The entries were to be judged by members of the EU Reporter team: Senior journalist Catherine Feore; Editor-in-chief, Colin Stevens; and myself, Development Executive Tori Macdonald.
For the first edition, we began with quite a generic yet complex enquiry for the students, posing, “What being at an international school means to me” as the task for completion.
I was sure that the subjective nature of this question would bring in a variety of interpretations and as a lifelong expatriate myself, I was looking forward to seeing how each applicant’s stories compared to my own; everyone ultimately sharing this unique type of schooling experience.

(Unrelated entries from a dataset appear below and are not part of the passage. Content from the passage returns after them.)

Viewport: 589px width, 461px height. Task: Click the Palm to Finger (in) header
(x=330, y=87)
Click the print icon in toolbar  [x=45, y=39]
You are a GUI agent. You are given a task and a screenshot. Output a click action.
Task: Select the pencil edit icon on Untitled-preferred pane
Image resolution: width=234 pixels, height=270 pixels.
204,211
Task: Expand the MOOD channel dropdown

Much to our delight, we received an impressive number of entries, each piece filled with enthusiasm, personality and an array of well-developed points, justifying their individual experiences as international students. A truly wonderful response for the first edition of this competition.
As one of the judges, I was astounded by the standard of language and essay structuring skills of the students, making my job very difficult indeed! I was sure that I hadn’t even been aware of some of the vocabulary used when I was their age!
However, there could only be three finalists and ultimately, one winner.
The individuals who made the top 3 positions were chosen following immaculate spelling and grammar; clear and concise essay structuring; balanced arguments, and above all, the most unique perspectives on the situation as there were a couple of highly common reoccurring themes.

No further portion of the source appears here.